▶ _Provided entries_:
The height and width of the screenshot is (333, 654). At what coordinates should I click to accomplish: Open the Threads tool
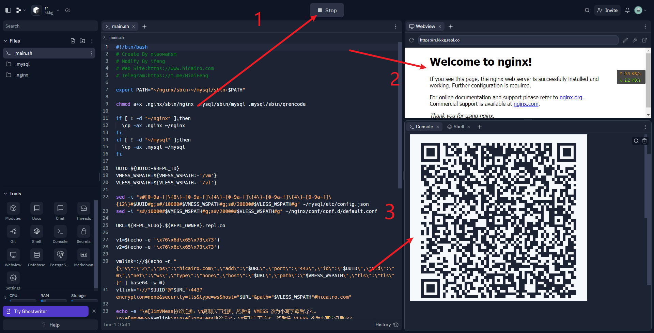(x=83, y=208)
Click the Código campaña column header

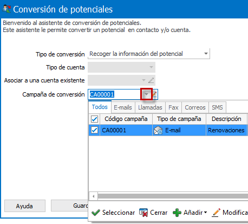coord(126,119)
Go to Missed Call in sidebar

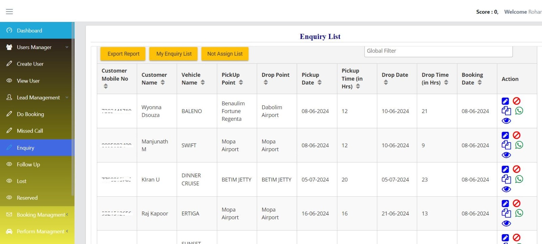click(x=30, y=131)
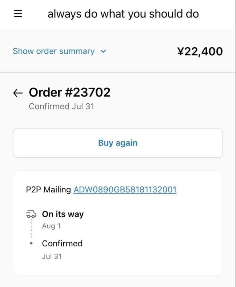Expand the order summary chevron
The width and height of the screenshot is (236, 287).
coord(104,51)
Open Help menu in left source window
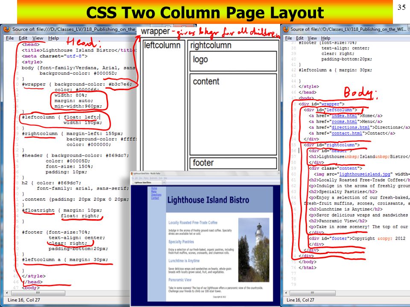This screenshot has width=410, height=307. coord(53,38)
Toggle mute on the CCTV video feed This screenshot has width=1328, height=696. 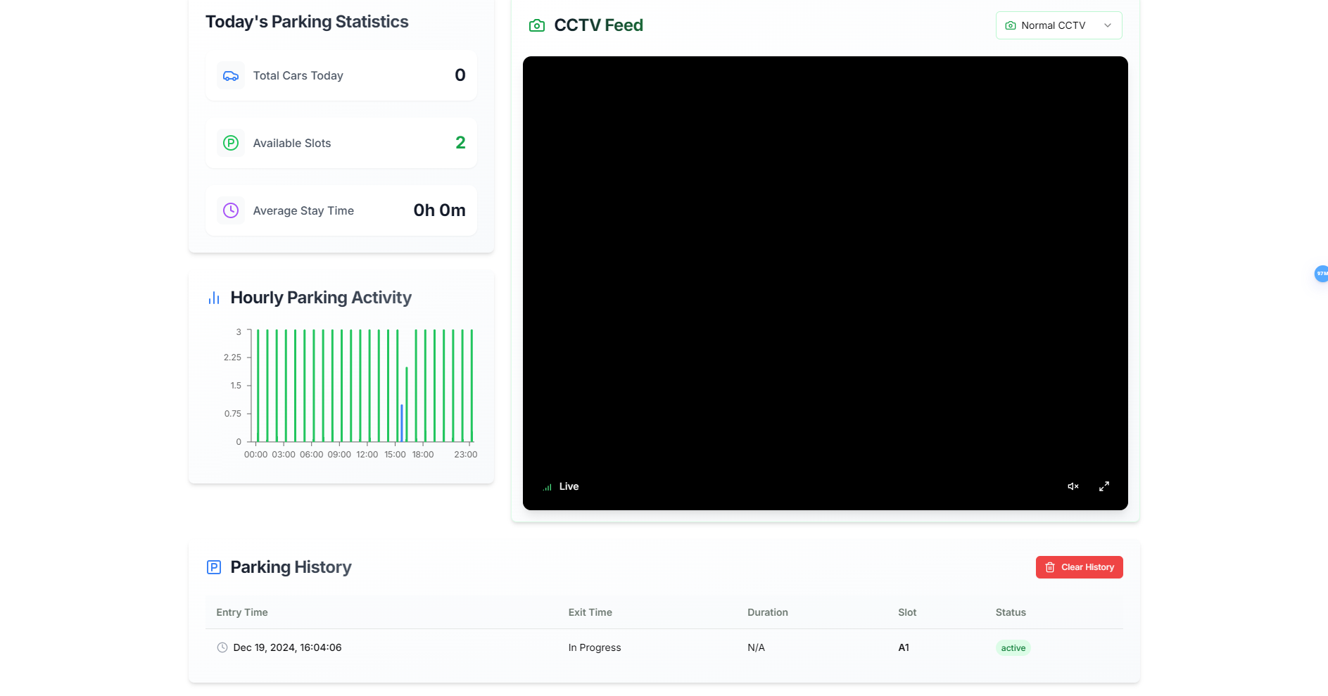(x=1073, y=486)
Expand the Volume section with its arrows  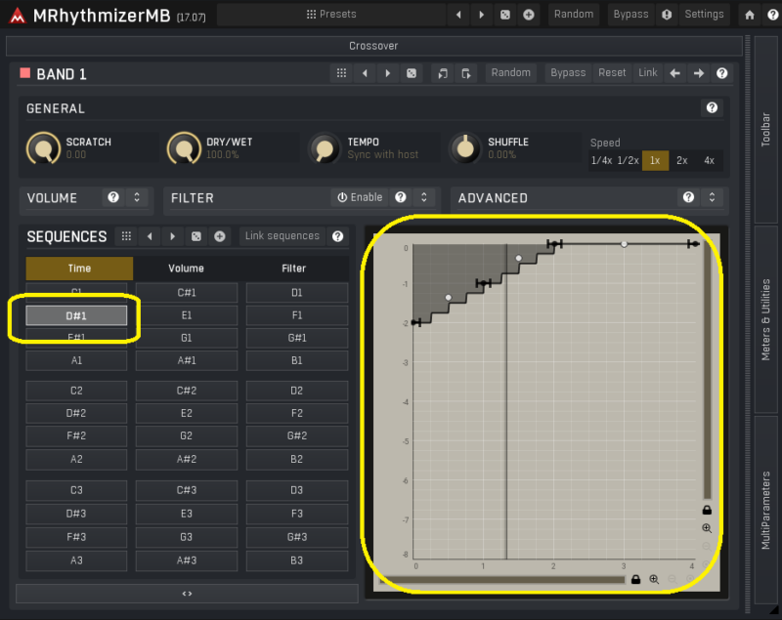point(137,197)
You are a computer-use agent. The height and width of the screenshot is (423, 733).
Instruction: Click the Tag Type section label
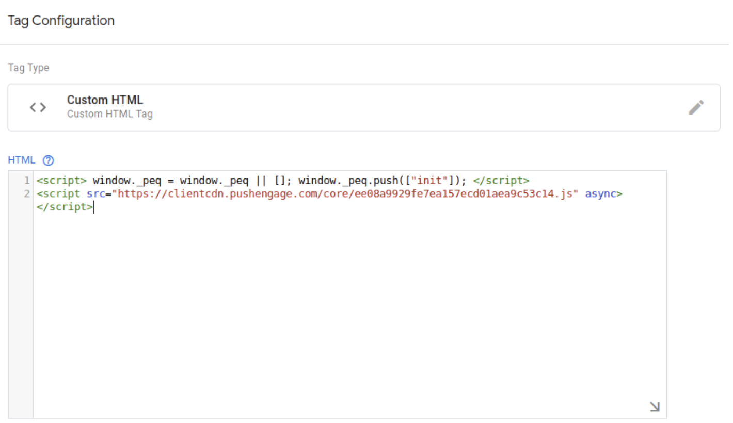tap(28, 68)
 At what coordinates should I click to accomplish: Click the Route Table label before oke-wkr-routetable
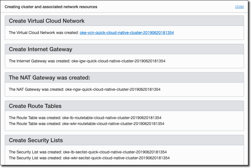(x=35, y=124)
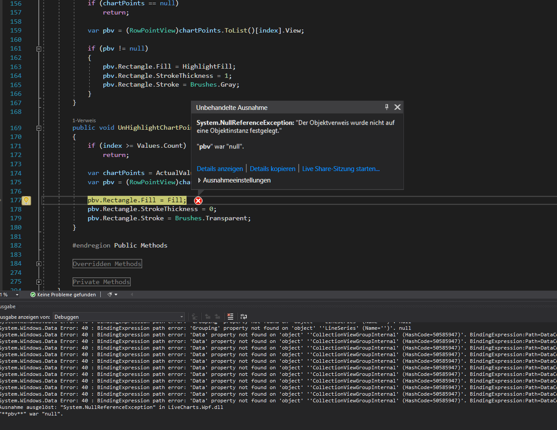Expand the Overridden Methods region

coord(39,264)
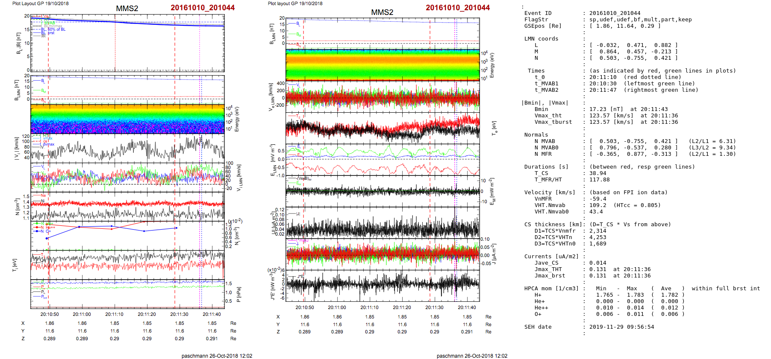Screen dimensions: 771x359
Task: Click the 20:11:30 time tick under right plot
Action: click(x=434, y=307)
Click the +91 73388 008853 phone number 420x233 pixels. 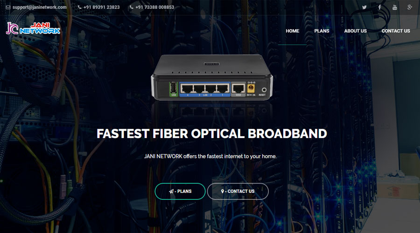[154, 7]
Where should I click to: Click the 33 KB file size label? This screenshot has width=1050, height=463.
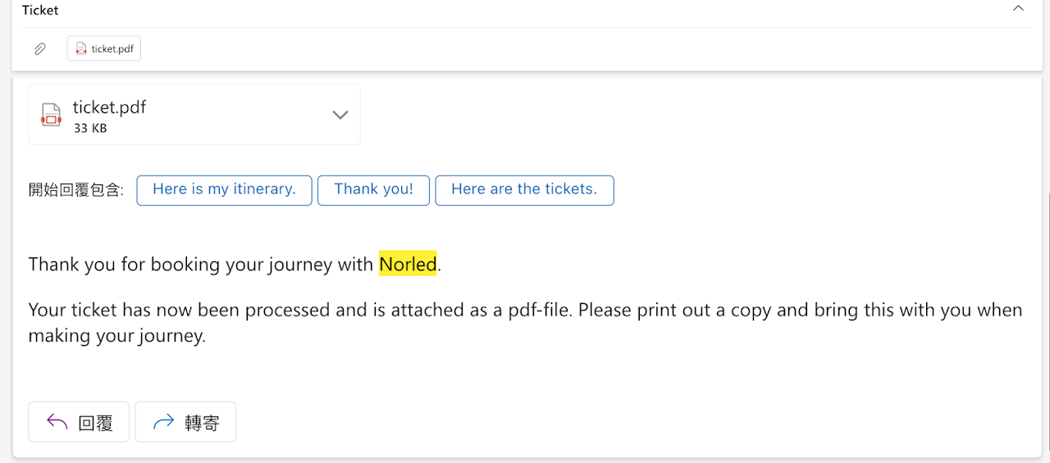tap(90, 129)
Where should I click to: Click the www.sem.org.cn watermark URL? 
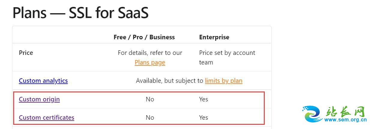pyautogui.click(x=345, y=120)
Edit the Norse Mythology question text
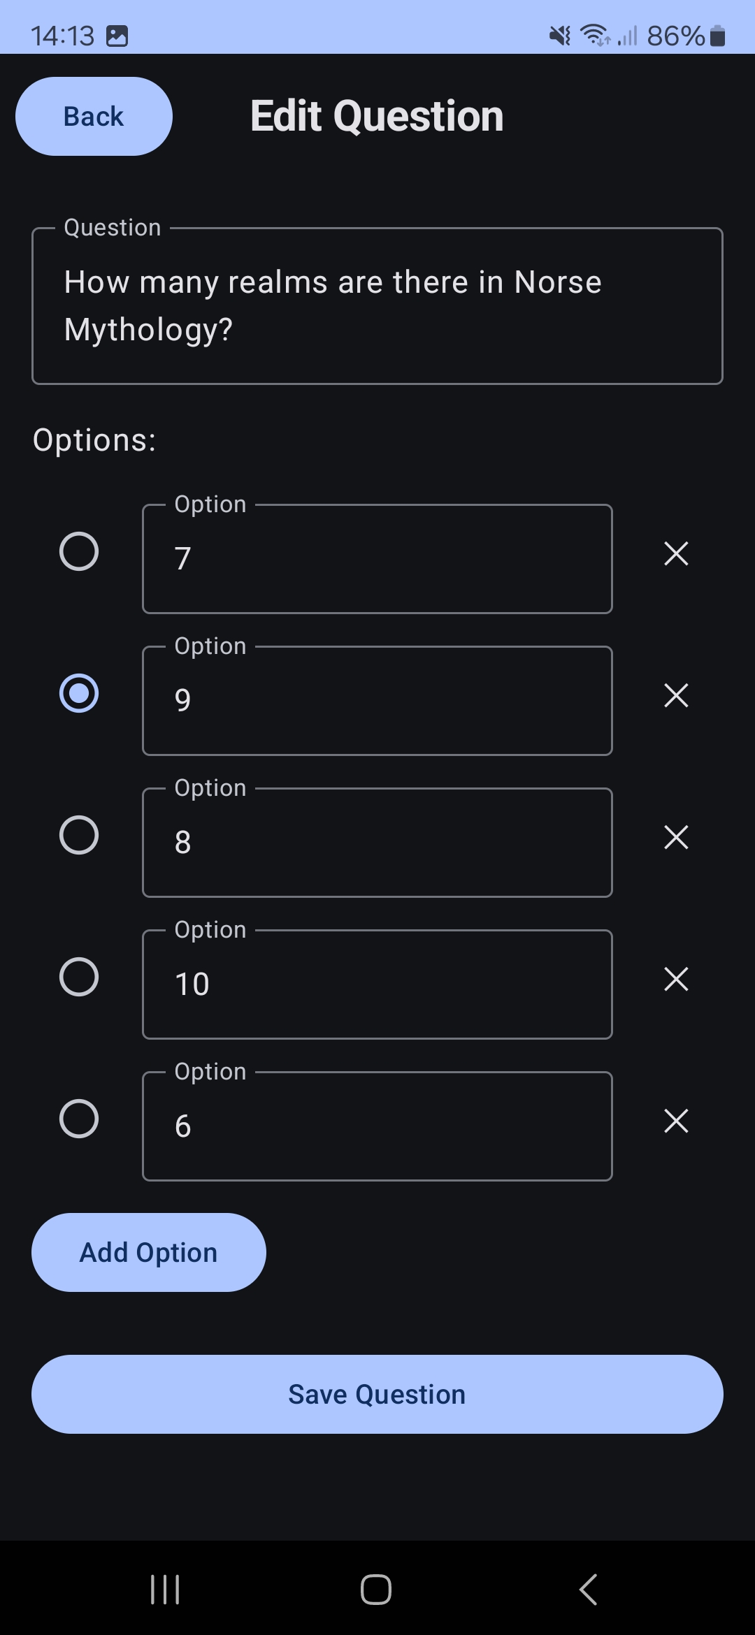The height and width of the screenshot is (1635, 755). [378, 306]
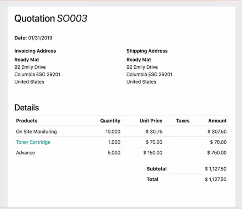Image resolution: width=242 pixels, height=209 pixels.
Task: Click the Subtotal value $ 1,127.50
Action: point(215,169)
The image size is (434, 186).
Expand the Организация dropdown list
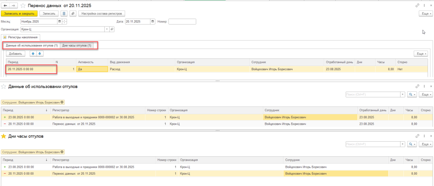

▶ _Task goal_: Only the lines from the one containing "Edit the Norse Mythology question text" through the last line of the material are to be restated word for word; no picture is to be included.

▶ _Response to this task_:
Edit the Norse Mythology question text
The height and width of the screenshot is (1635, 755). [378, 306]
Image resolution: width=242 pixels, height=209 pixels.
Task: Click the Subtotal value $ 1,127.50
Action: point(215,169)
The image size is (434, 186).
Expand the Организация dropdown list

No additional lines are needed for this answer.